[Data section — start]

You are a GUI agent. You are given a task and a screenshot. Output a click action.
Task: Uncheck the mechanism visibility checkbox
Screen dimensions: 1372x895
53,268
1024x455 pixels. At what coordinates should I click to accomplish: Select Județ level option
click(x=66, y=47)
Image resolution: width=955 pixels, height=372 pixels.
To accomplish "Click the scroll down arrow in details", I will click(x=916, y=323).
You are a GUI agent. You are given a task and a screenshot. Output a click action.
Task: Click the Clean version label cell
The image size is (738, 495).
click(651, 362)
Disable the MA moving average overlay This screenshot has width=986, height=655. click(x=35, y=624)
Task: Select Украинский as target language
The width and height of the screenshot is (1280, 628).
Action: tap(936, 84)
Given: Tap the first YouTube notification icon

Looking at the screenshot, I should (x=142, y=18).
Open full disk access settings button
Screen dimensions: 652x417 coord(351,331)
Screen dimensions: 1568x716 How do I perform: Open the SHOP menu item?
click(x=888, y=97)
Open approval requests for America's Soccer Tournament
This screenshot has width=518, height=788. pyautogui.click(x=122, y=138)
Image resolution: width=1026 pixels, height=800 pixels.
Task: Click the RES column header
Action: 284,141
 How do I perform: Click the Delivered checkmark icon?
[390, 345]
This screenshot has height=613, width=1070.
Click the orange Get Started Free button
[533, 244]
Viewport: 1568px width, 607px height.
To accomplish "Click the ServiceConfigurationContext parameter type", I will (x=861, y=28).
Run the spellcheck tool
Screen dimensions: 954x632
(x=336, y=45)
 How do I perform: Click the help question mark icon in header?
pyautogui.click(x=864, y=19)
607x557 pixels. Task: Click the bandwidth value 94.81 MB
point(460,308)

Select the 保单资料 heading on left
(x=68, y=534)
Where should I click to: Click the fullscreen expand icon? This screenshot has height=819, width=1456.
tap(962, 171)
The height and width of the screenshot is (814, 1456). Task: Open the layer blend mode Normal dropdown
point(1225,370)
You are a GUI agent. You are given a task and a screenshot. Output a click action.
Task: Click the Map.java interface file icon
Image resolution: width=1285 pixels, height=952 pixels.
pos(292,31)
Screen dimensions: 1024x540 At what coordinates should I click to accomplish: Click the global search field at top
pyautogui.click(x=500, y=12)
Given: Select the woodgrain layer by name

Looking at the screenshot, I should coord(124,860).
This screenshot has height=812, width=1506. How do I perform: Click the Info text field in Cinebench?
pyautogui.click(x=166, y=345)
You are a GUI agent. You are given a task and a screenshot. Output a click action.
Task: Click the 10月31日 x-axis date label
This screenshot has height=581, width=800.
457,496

[Data section — finish]

- _Required work_: Once you have read the listing above, set it down again without alteration.

- _Solution_:
You are a GUI agent. You are given a task and a screenshot. Output a click action.
Task: Uncheck the mechanism visibility checkbox
Screen dimensions: 1372x895
53,268
1024x455 pixels. At what coordinates should I click to accomplish: Select Județ level option
click(x=66, y=47)
Image resolution: width=955 pixels, height=372 pixels.
To accomplish "Click the scroll down arrow in details", I will click(x=916, y=323).
You are a GUI agent. You are given a task and a screenshot. Output a click action.
Task: Click the Clean version label cell
The image size is (738, 495).
click(651, 362)
Disable the MA moving average overlay This screenshot has width=986, height=655. click(x=35, y=624)
Task: Select Украинский as target language
The width and height of the screenshot is (1280, 628).
Action: tap(936, 84)
Given: Tap the first YouTube notification icon

Looking at the screenshot, I should (x=142, y=18).
Open full disk access settings button
Screen dimensions: 652x417 coord(351,331)
Screen dimensions: 1568x716 How do I perform: Open the SHOP menu item?
click(x=888, y=97)
Open approval requests for America's Soccer Tournament
This screenshot has width=518, height=788. pyautogui.click(x=122, y=138)
Image resolution: width=1026 pixels, height=800 pixels.
Task: Click the RES column header
Action: 284,141
 How do I perform: Click the Delivered checkmark icon?
[390, 345]
This screenshot has height=613, width=1070.
Click the orange Get Started Free button
[533, 244]
Viewport: 1568px width, 607px height.
To accomplish "Click the ServiceConfigurationContext parameter type", I will (x=861, y=28).
Run the spellcheck tool
Screen dimensions: 954x632
(x=336, y=45)
 How do I perform: Click the help question mark icon in header?
pyautogui.click(x=864, y=19)
607x557 pixels. Task: Click the bandwidth value 94.81 MB
point(460,308)

Select the 保单资料 heading on left
(x=68, y=534)
Where should I click to: Click the fullscreen expand icon? This screenshot has height=819, width=1456.
tap(962, 171)
The height and width of the screenshot is (814, 1456). Task: Open the layer blend mode Normal dropdown
point(1225,370)
You are a GUI agent. You are given a task and a screenshot. Output a click action.
Task: Click the Map.java interface file icon
Image resolution: width=1285 pixels, height=952 pixels.
pos(292,31)
Screen dimensions: 1024x540 At what coordinates should I click to accomplish: Click the global search field at top
pyautogui.click(x=500, y=12)
Given: Select the woodgrain layer by name

Looking at the screenshot, I should coord(124,860).
This screenshot has height=812, width=1506. How do I perform: Click the Info text field in Cinebench?
pyautogui.click(x=166, y=345)
You are a GUI agent. You are given a task and a screenshot. Output a click action.
Task: Click the 10月31日 x-axis date label
This screenshot has height=581, width=800.
457,496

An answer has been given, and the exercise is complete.